Commanders and leaders
- Tomislav: Alogobotur †

Casualties and losses
- Unknown: Entire army killed

= Croatian–Bulgarian battle of 926 =

Military engagement in the Dinaric Alps

In 926 a battle was fought in the Bosnian highlands between the armies of the Bulgarian Empire, under the rule of Bulgarian Tsar Simeon I, who at the time also fought a war with the Byzantine Empire, and the Kingdom of Croatia under Tomislav, the first king of the Croatian state. The battle is also known as the Battle of the Bosnian Highlands (Битка при Босненските планини, Bitka na Bosanskim visoravnima). It was fought in the Dinaric Alps of Eastern Bosnia near the rivers Bosna and Drina, the border area between the Kingdom of Croatia and the Bulgarian Empire.

Principal information on the battle is provided by the emperor Constantine VII of the Byzantine Empire in his work De Administrando Imperio ("On the Governance of the Empire") and in the collection of preserved historical writings called Theophanes Continuatus. Simeon's aim was to defeat the Byzantine Empire and conquer Constantinople. To achieve his aim, Simeon overran the eastern and central Balkans several times, occupied Serbia and finally attacked Croatia. The result of the battle was an overwhelming Croatian victory.

== Background ==
=== Events preceding the war ===
After the war between Trpimir I and Bulgarian Knyaz Boris I in 853, which resulted in a peace treaty, the relations between Bulgaria and Croatia improved greatly. Ambassadors from Rome regularly went through Croatian territory to Bulgaria and received escorts to the border, while the Pope had regular conversations with both countries. Croatia bordered Bulgaria probably somewhere in present-day Bosnia, between the rivers Bosna and Drina. The situation started changing in the early 10th century when the new Bulgarian ruler Simeon I started a campaign against the Byzantine Empire. The conflict went in favor of Bulgaria and the Byzantines found themselves in great danger.

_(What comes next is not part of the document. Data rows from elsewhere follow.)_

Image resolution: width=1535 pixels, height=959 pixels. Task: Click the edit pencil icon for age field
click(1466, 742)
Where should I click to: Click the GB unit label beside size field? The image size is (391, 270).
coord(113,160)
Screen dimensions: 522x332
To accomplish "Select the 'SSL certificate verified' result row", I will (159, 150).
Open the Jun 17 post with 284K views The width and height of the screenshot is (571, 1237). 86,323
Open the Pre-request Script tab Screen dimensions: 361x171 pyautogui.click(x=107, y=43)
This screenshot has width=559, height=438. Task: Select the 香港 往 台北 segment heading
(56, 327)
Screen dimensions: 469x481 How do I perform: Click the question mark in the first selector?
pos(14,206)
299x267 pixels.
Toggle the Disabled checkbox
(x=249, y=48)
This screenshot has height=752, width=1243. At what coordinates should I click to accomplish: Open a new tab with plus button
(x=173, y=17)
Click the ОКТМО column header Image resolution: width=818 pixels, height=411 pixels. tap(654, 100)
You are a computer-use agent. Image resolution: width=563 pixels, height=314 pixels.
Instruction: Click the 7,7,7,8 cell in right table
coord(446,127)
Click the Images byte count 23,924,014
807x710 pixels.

Simeon captured a large part of the Byzantine territory in Europe and was crowned as "Emperor of the Bulgarians" by Patriarch Nicholas Mystikos in 913. He was later crowned at the church of Ohrid as "Tsar of all Bulgarians and Greeks" by the newly appointed Bulgarian patriarch in 925. However, the Byzantines always addressed Simeon as "prince" (archon) and the prelate continued to be referred to as an archbishop. According to the juridical reasoning of the time, only the Pope and the Byzantine Emperor could bestow royal or imperial titles, and an emperor might be crowned only by a patriarch. Byzantine Emperor Romanos I Lekapenos protested bitterly against Simeon's usurpation of the imperial title. The Patriarch of Constantinople, Nicholas Mysticus, did the same. In such a predicament, Simeon demanded Pope John X (914-928) to send him an imperial crown and to recognize the head of the Bulgarian church as Patriarch. Naturally, Simeon had to promise to recognize the papal primacy in the Church. John X accepted Simeon's request and sent a solemn mission to Bulgaria, headed by Cardinal Madalbertus and John, illustrious Duke of Cumae. The papal mission reached Bulgaria at the end of summer or during the fall of 926, carrying a crown and scepter with which they would crown Simeon as Bulgarian Emperor.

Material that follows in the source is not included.